# Problem to solve
Repeat exactly the lines below, from the line containing "Open the Privacy Policy link" through the last line, both included. Leave out any pictures.

Records contained in a dataset
___

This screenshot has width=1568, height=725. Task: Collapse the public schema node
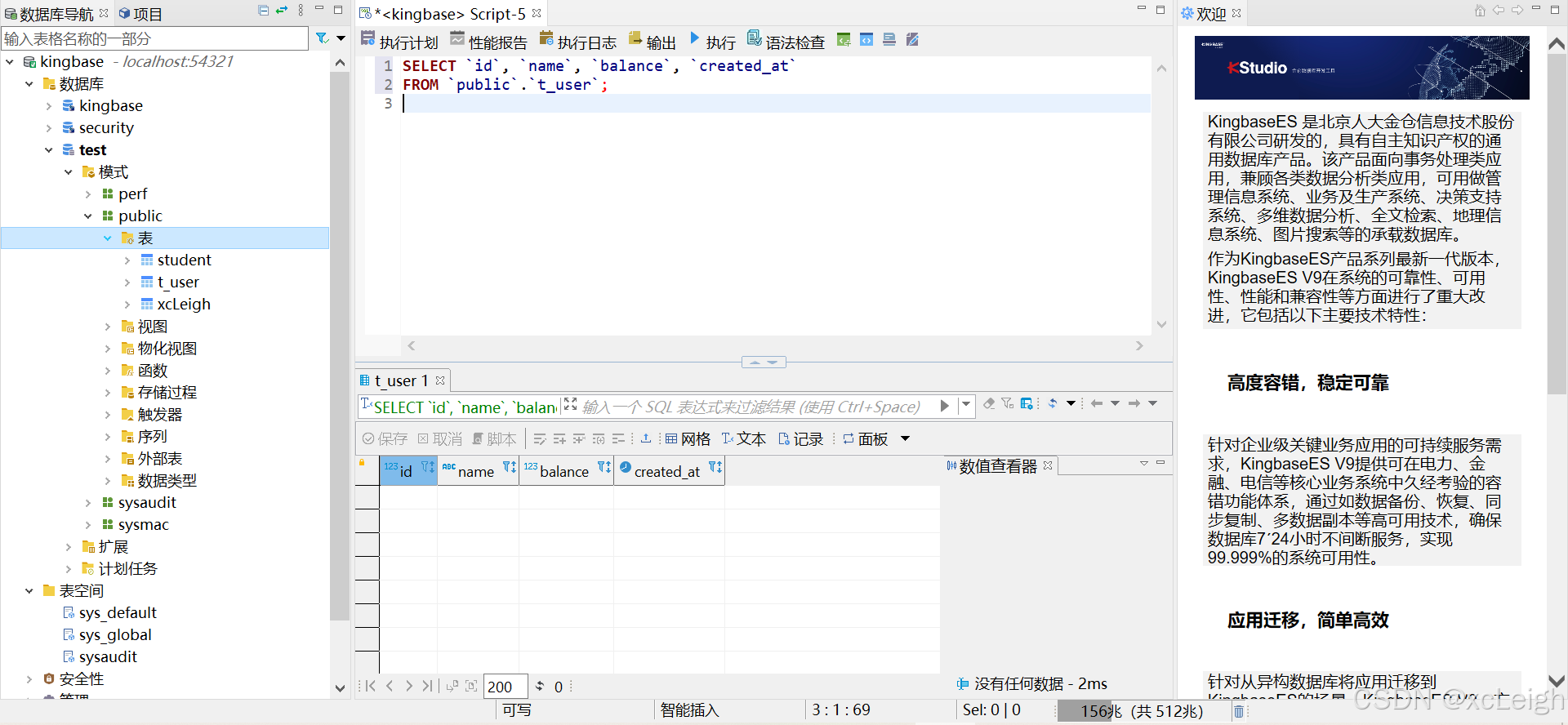[88, 216]
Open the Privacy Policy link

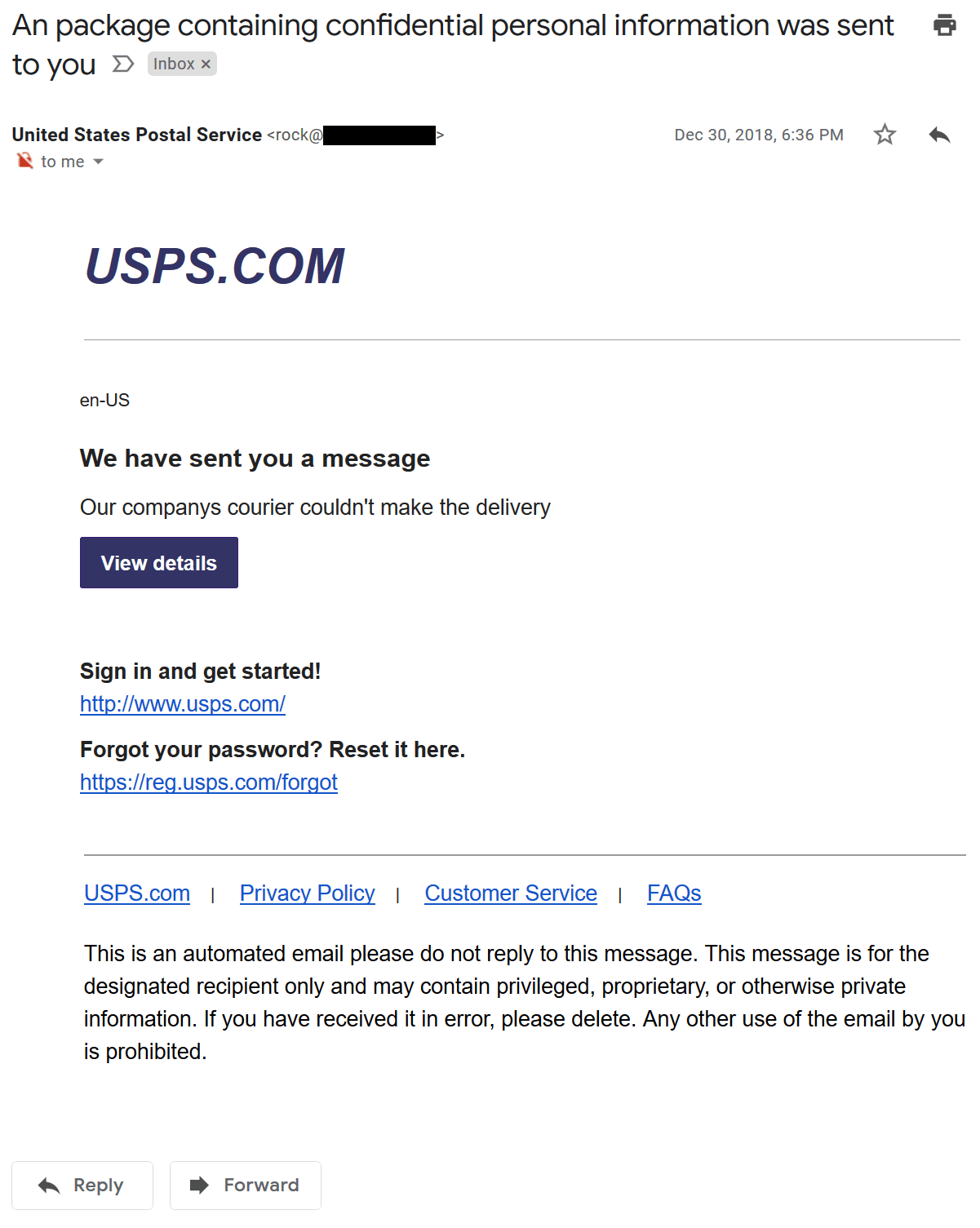pyautogui.click(x=308, y=893)
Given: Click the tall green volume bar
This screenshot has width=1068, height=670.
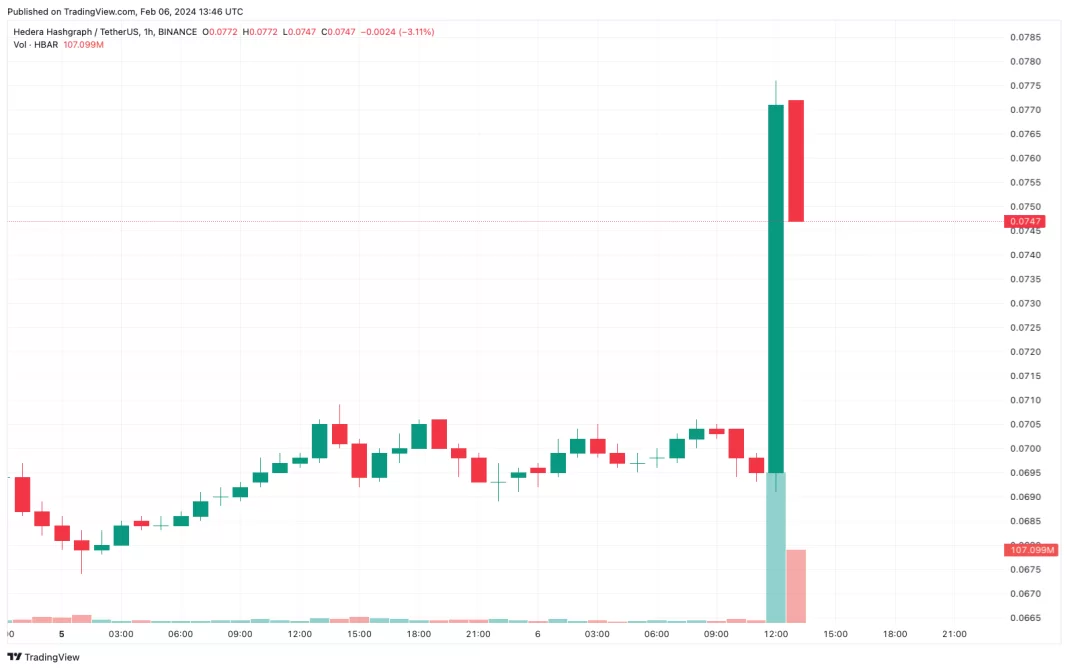Looking at the screenshot, I should point(776,547).
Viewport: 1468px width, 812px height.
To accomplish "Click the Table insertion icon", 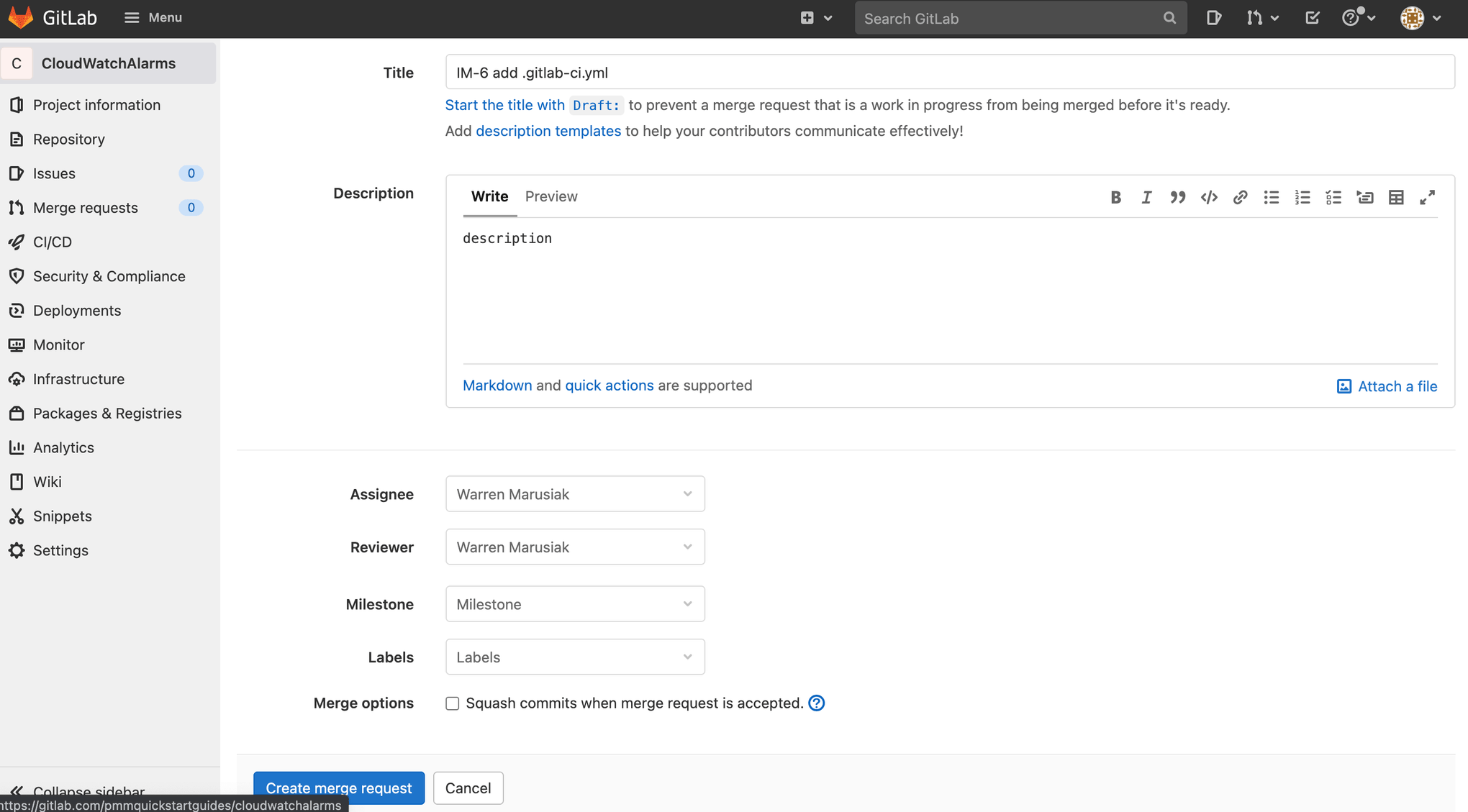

___

# Task output
Open the Privacy Policy link

pyautogui.click(x=308, y=893)
Given: Click the tall green volume bar
This screenshot has width=1068, height=670.
Looking at the screenshot, I should point(776,547).
Viewport: 1468px width, 812px height.
To accomplish "Click the Table insertion icon", 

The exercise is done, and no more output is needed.